Das erste musica viva Konzert nach der Sommerpause am 25.9.2025 bestritten Gäste aus Korea: Das Busan Philharmonic Orchestra unter seinem künstlerischen Direktor Seokwon Hong spielte im Münchner Herkulessaal drei Werke der Komponistin Younghi Pagh-Paan anlässlich ihres 80. Geburtstags: „Sori“, „Der Glanz des Lichts“ mit den beiden Solisten Byol Kang und Nils Mönkemeyer sowie „Frau, warum weinst du?
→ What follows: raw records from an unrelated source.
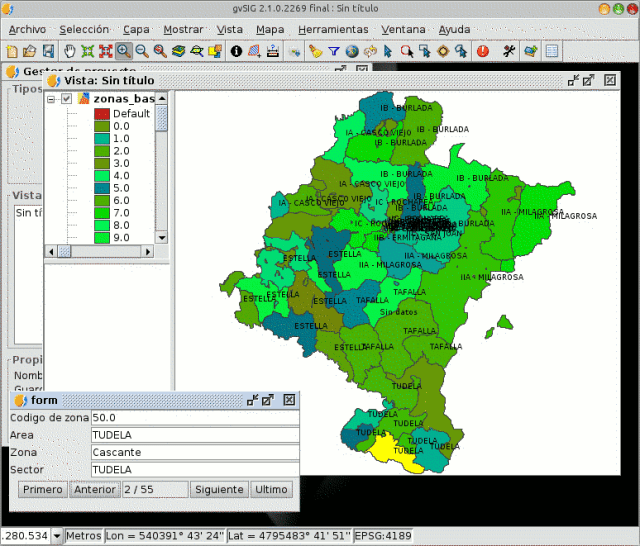
Task: Collapse the zonas_bas layer tree node
Action: [x=51, y=99]
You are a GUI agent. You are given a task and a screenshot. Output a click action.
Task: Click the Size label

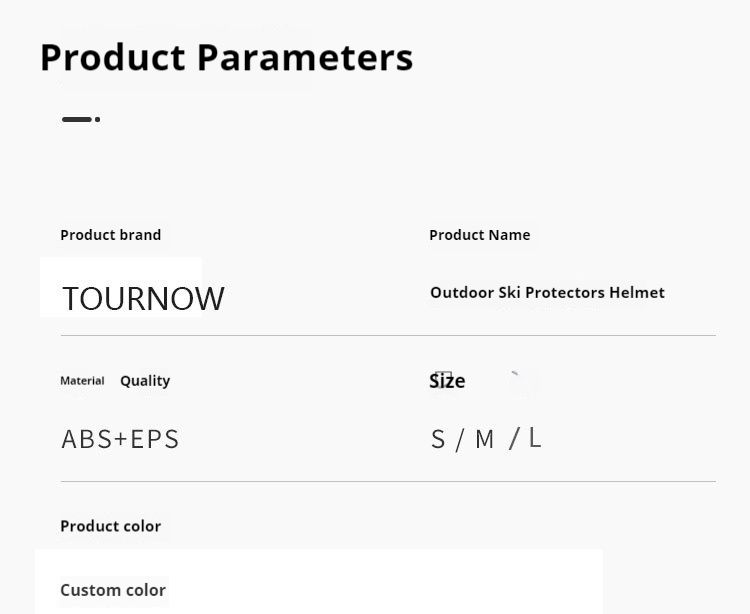click(447, 381)
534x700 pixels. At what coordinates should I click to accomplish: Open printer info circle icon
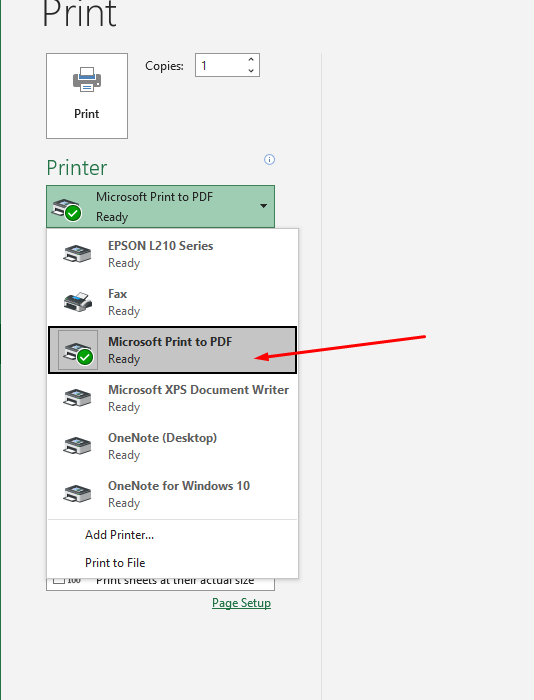[x=269, y=159]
Wen suchst du?“ Nach der Pause erklangen dann Olivier Messiaens «L’Ascension» und Jean Sibelius‘ 7. Symphonie.

© Astrid Ackermann/BR
Erneut hatte man zum Auftakt der neuen musica viva Saison ein großes Orchester eingeladen, das noch nie in München gespielt hat, diesmal ermöglicht von koreanischen Förderern und in Zusammenarbeit mit den Berliner Festwochen: Das Busan Philharmonic Orchestra aus Koreas zweitgrößter Metropole schickt fast 100 Musikerinnen und Musiker auf die Bühne im leider beschämend schlecht besuchten Herkulessaal. Gewidmet ist der Abend vor allem der schon lange in Deutschland lebenden Komponistin Younghi Pagh-Paan, die Ende November ihren 80. Geburtstag feiert.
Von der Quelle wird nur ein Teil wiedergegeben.